The final chapter provides a useful summary of the immigrant rights movement to date, specifically the role of youth in its success and how DACA can be seen as a product of this movement. Silver helps readers understand the complexity of the immigrant youth movement by pointing out that while youth activism was a form of resistance to the exclusionary policies and a complicated sense of belonging, there are also some unauthorized youth who did not feel comfortable being part of the movement. Many of the youth who saw their involvement in activism as a buffer also identified as high-achieving DREAMers. Other unauthorized youth who were not college bound often did not see themselves fitting into that identity. Some who went straight into the labor market could not afford to be vocal about their undocumented status, especially in the context of North Carolina. Silver spoke to youth who, because of their experience in Allen Creek, lost faith in change coming from the existing political system. These examples hint at the longer-term repercussions of current events on the civic engagement of youth.
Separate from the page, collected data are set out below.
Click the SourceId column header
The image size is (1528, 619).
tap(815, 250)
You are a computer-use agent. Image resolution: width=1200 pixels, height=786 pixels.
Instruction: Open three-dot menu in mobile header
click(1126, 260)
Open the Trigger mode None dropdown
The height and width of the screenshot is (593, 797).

Silver’s portrayal of the different ways youth interpreted the immigrant movement also bolsters her main argument: these youth show a spectrum of incorporation paths depending on their interactions with different policy contexts. The chapter ends on a productive note by recommending policies that embrace a multipronged approach to incorporation. Silver confronts the reality of the Trump administration and calls for a focus on schools and community-based programs to leverage the access they have to youth in order to help improve youths’ sense of belonging and community engagement.
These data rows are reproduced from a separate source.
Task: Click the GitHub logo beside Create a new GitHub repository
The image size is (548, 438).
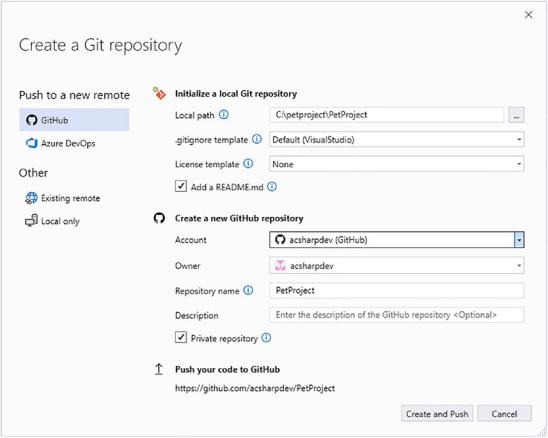Action: (x=159, y=218)
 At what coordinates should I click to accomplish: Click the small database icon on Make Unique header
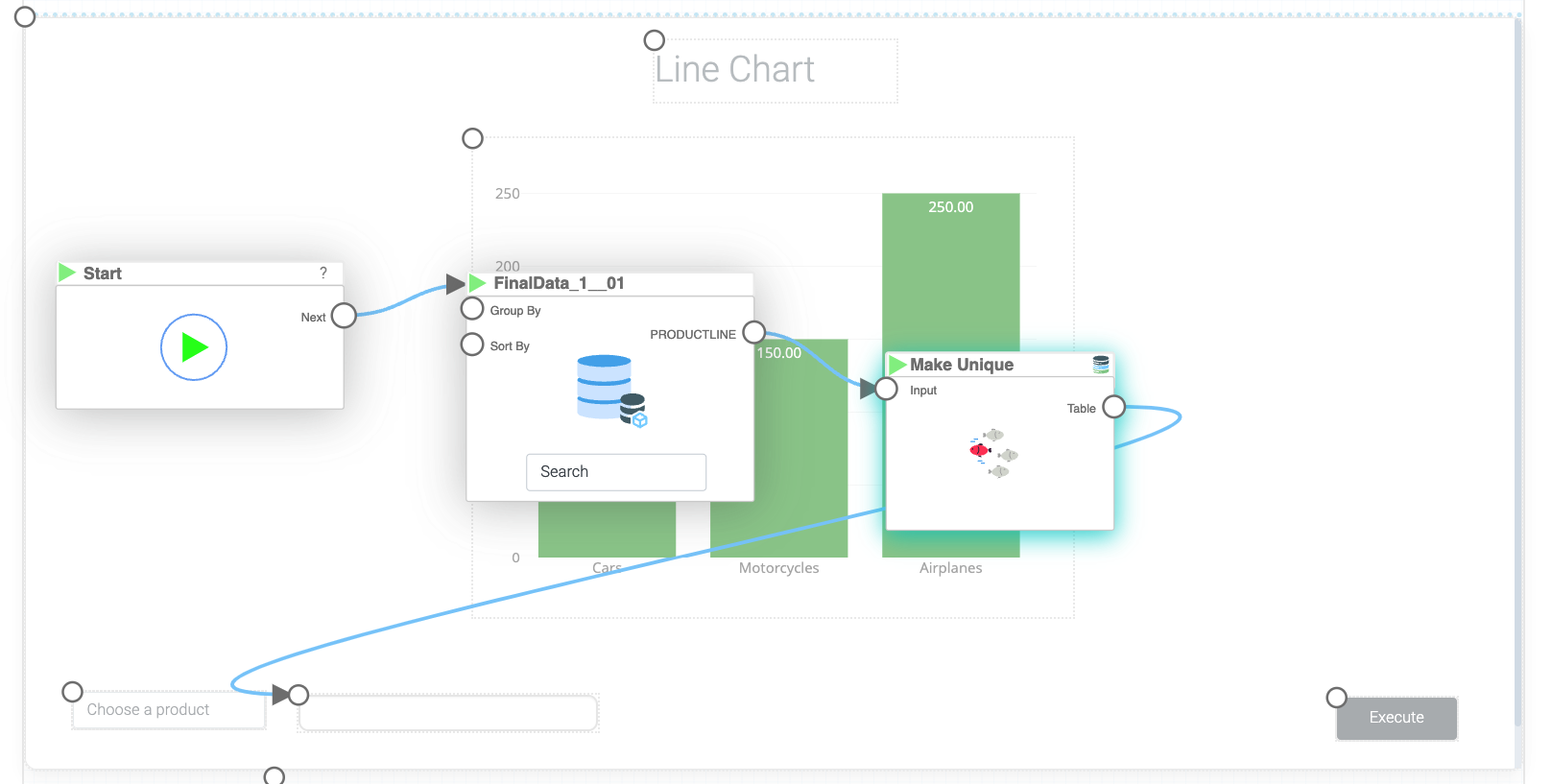1101,364
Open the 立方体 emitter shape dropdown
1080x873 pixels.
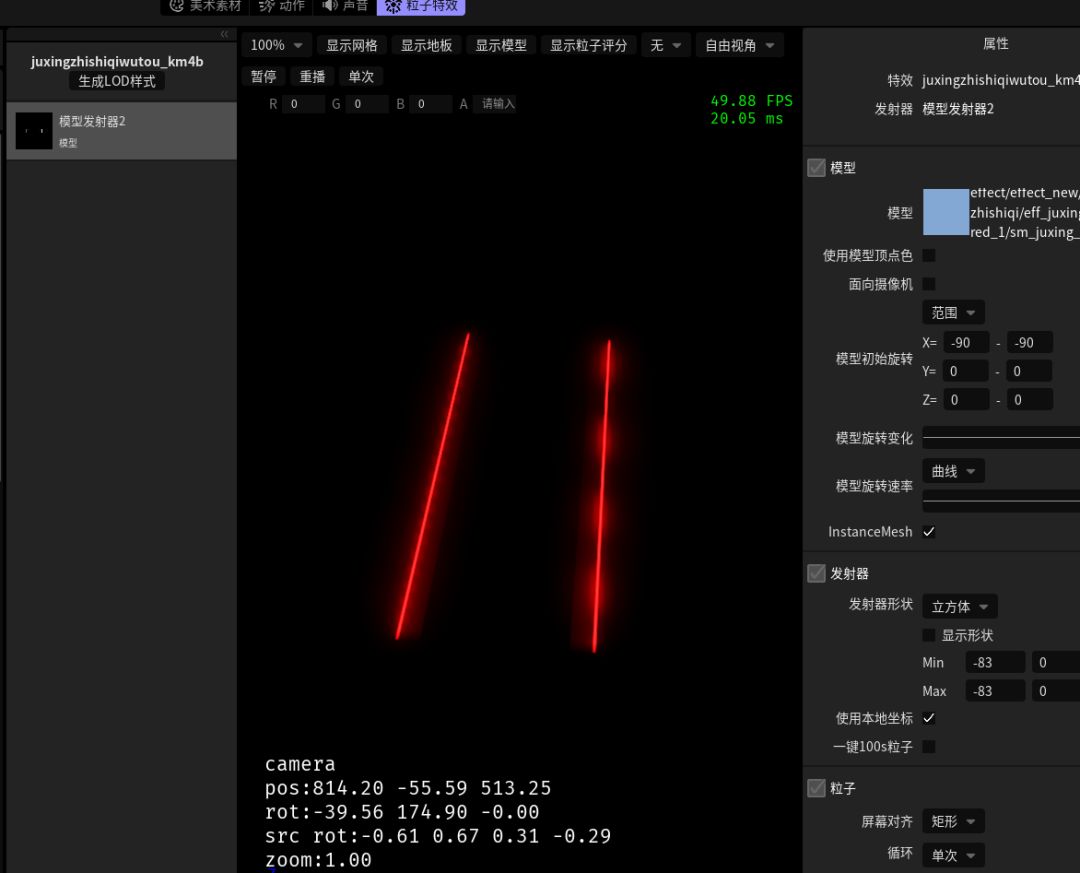[959, 606]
Shifting Boundaries introduces readers to the unique experiences of unauthorized immigrant youth in one local US context while reminding readers about the variation existing in immigrant incorporation across the United States. Her book provides a strong foundation for continued study of the longterm effects of recent enforcement policies. By introducing tectonic incorporation as a framework and illustrating it with real-life stories, Silver gives readers a tool through which we can extend her work and develop our understanding of immigrants’ experiences in new destinations. In fact, one cannot help but wonder how these youth continue to experience their integration and how Silver’s findings may have changed amid rapidly changing political contexts. Her approach to conveying this important argument is balanced in its urgency and illumination of the resources that unauthorized immigrant youth should be allowed to bring into our educational system and labor market. As she eloquently states, “Once public officials begin to recognize immigrant youth as a resource to invest in rather than a threat or burden to be dealt with, the walls of exclusion that have long stifled growth of so many will begin to crumble” (p. 158).